Sentiu-se cidadão de Cabo Verde nestes dias que esteve na Praia?
Queria dizer primeiramente que o governo de Cabo Verde aceita todos os filhos e filhas da África como cidadãos. A criação de um ministério encarregue da integração regional aponta claramente nesse sentido. Considero-me um filho de Cabo Verde. Aliás, o objectivo do Parlamento Pan-Africano é a integração do continente. Penso que Cabo Verde já deu passos significativos em matéria de integração.
Qual foi o objectivo da sua deslocação a Cabo Verde?

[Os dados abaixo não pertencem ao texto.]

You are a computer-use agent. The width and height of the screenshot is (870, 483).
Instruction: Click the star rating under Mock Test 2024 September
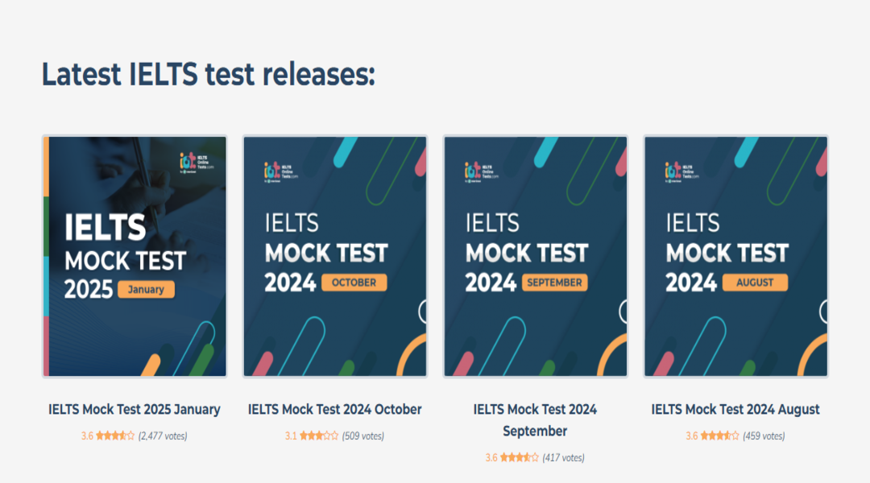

Foi uma visita de rotina. Gosto de visitar o vosso país, porque tenho relações sólidas com o presidente da Assembleia Nacional, com o Presidente da República e com os parlamentares cabo-verdianos membros do Parlamento Pan-Africano. São pessoas por quem tenho muita admiração porque trabalham em prol dos interesses de Cabo Verde e dos interesses da África. Eu, enquanto líder africano, venho sempre a Cabo Verde para me inspirar no vosso modelo para sua aplicação na África.
A sua estada aqui visou também sensibilizar as autoridades cabo-verdianas para a ratificação do protocolo de Malabo que preconiza a transformação do Parlamento Pan-Africano num órgão legislativo. Com que resultados parte?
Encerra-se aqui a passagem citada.